REQUIRED WORK.
Without the pictures, repeat the listing character for character.

DATA RECORDS.
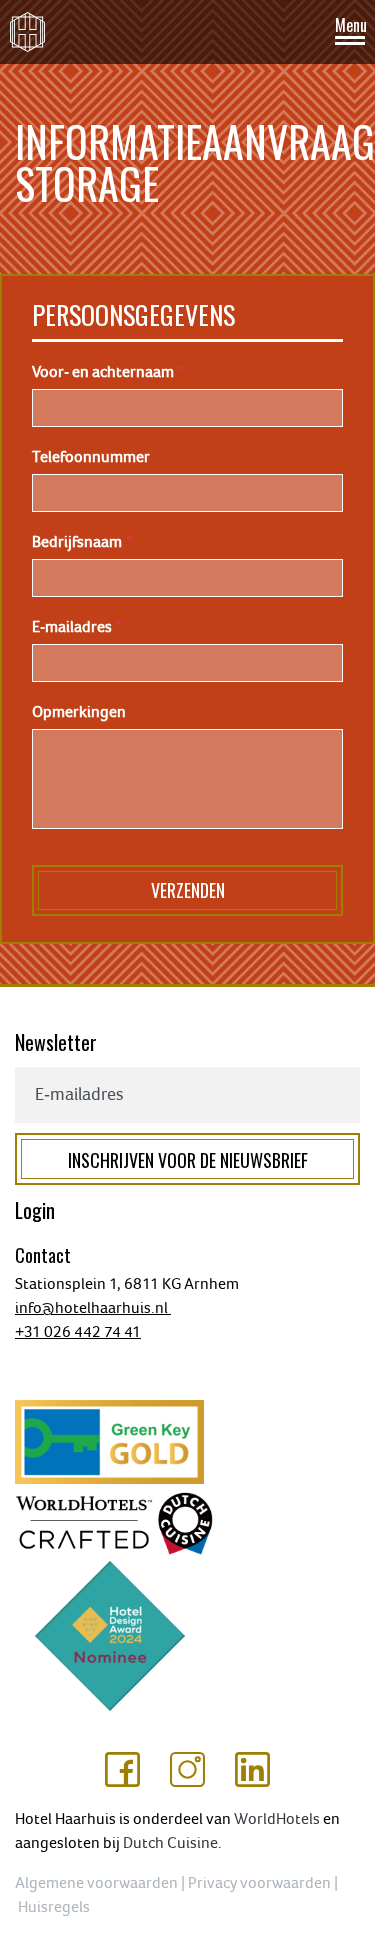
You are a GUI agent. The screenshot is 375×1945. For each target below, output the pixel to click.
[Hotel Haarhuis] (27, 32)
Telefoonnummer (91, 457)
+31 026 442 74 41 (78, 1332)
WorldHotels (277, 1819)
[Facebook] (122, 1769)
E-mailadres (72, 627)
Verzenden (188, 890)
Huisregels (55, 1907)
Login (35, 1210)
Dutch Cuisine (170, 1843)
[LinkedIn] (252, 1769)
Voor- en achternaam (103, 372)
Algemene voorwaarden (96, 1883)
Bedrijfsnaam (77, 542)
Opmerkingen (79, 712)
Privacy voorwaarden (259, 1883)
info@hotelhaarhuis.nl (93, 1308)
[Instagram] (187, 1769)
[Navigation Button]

WRITTEN RESPONSE.
You are a GUI agent. The screenshot is 375×1945. For each target below, output the pixel to click.
[Hotel Haarhuis] (27, 32)
Telefoonnummer (91, 457)
+31 026 442 74 41 (78, 1332)
WorldHotels (277, 1819)
[Facebook] (122, 1769)
E-mailadres (72, 627)
Verzenden (188, 890)
Huisregels (55, 1907)
Login (35, 1210)
Dutch Cuisine (170, 1843)
[LinkedIn] (252, 1769)
Voor- en achternaam (103, 372)
Algemene voorwaarden (96, 1883)
Bedrijfsnaam (77, 542)
Opmerkingen (79, 712)
Privacy voorwaarden (259, 1883)
info@hotelhaarhuis.nl (93, 1308)
[Instagram] (187, 1769)
[Navigation Button]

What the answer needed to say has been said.